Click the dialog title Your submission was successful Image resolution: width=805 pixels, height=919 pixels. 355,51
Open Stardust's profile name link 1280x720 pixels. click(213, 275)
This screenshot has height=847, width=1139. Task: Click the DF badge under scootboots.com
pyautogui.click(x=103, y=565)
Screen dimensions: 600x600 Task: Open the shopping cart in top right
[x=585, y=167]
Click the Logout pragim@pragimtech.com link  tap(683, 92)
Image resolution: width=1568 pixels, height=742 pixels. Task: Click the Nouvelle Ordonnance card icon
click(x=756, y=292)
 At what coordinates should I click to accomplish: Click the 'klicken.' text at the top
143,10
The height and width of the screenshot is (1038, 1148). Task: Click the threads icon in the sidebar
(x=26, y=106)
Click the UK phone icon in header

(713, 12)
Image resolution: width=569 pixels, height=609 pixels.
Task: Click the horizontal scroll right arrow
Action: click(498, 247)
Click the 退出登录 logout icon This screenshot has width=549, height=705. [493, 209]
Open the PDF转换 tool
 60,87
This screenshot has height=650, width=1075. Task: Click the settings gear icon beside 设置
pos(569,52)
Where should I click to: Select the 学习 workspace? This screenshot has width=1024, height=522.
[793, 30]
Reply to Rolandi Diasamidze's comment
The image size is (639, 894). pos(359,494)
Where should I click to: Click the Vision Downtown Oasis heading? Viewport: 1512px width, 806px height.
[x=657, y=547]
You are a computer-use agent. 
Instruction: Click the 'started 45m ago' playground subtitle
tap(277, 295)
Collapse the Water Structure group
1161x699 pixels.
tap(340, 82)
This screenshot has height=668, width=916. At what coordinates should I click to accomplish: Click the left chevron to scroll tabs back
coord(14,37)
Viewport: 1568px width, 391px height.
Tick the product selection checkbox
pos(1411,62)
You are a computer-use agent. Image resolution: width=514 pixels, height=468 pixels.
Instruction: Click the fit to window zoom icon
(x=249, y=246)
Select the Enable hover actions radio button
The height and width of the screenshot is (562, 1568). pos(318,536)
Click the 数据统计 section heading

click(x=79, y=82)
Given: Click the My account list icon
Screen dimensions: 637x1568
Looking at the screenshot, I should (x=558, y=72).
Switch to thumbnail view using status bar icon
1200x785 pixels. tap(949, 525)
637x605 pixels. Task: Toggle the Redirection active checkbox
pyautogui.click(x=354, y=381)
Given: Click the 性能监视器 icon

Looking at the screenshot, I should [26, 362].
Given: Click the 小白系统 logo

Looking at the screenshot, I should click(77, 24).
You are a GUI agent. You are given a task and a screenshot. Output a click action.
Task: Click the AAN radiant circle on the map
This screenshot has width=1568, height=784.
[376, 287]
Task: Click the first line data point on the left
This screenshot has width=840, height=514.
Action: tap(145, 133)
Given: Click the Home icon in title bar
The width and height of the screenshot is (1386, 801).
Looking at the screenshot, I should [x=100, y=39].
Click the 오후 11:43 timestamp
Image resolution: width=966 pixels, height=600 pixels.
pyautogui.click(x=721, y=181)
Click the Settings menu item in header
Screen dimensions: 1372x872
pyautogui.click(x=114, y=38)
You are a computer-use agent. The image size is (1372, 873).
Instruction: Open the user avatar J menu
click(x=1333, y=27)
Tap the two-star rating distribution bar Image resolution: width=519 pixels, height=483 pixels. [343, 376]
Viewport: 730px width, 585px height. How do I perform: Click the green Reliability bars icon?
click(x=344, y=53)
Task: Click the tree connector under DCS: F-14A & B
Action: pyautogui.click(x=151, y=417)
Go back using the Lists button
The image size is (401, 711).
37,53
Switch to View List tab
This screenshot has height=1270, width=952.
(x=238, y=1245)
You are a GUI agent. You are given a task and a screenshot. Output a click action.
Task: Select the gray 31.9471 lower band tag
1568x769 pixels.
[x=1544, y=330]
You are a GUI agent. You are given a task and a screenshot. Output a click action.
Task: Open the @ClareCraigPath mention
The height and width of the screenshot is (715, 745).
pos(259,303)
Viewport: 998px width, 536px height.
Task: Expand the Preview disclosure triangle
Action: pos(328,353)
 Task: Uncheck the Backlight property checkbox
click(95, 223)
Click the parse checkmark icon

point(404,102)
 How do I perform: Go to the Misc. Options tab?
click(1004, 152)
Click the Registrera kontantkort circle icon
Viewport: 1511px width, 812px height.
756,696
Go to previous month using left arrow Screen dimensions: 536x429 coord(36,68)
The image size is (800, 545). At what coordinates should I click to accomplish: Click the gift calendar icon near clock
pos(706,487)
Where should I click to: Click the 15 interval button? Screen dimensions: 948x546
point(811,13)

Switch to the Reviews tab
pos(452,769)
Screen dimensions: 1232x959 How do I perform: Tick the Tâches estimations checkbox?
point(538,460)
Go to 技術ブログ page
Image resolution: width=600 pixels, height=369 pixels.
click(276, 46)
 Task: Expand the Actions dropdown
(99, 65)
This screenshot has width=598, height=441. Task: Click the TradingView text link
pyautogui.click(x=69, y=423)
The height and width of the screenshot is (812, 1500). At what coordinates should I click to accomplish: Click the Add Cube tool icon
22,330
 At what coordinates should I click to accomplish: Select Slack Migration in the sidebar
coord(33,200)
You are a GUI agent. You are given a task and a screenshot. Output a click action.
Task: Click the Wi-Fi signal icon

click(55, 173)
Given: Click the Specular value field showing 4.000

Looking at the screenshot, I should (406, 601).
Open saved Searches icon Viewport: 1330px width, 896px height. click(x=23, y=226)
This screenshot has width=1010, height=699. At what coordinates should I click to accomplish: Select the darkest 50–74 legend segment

........

-- Exercise directions --
Up to the line containing "Open saved Searches", skip everything; from that line through the last line above, return each line exactly.

-- Answer to the problem --
Open saved Searches icon Viewport: 1330px width, 896px height. click(x=23, y=226)
This screenshot has width=1010, height=699. At what coordinates should I click to accomplish: Select the darkest 50–74 legend segment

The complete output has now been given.